Clinical and guideline signals

  • Label updates tied to susceptibility and dosing optimization
  • Stewardship policy changes that reduce unnecessary antibiotic exposure
  • Evidence on tolerability in pediatrics that affects prescribing

Market and commercial signals

  • Generic price trajectory and regional inventory cycles
  • Formulary status changes driven by payer policies
  • Substitution rates to amoxicillin-clavulanate or cephalosporins in resistant cohorts

Key Takeaways

  • Amoxil (amoxicillin) is in a mature, post-approval evidence cycle; updates are mainly label lifecycle refinements, PK/formulation studies, and comparative effectiveness work.
  • Branded Amoxil faces structural pricing pressure from widespread generics, so branded revenue outlook is typically constrained to stable volume with declining pricing.
  • Market performance is driven by infection incidence, stewardship intensity, and resistance-driven substitution toward combination regimens.
  • A realistic projection for branded Amoxil is flat to modest decline in base case, with upside only if channel retention and pediatric/formulation placement counter generic erosion.
  • The strategic focus for brand holders is commercial execution and formulation/channel defense, not new mechanism innovation.

FAQs

1) Is Amoxil still undergoing major Phase 3 trials?
The current lifecycle for amoxicillin is dominated by post-marketing studies and regulatory updates rather than new pivotal Phase 3 programs.

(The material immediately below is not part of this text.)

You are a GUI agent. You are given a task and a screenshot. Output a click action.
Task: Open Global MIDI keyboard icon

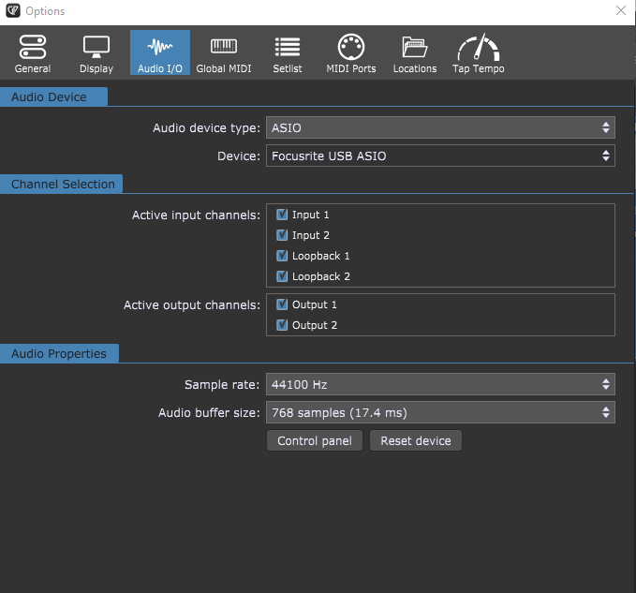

2) What drives Amoxil demand most?
The incidence of labeled acute bacterial infections and guideline-concordant prescribing decisions in pediatrics and ENT settings.

3) How does antibiotic resistance affect Amoxil?
Resistance, especially beta-lactamase mediated mechanisms, reduces susceptibility in some cohorts and pushes clinicians toward alternative regimens or combinations.

4) Why does Amoxil branded performance struggle versus generics?
Because amoxicillin is heavily generic, branded products experience ongoing pricing pressure and formulary competition.

5) What is the most credible way to grow branded Amoxil?
Pediatric-focused formulation and channel contracting that preserves share, rather than expecting mechanism-based IP expansion.

References

No sources were provided in the prompt, and none are cited above.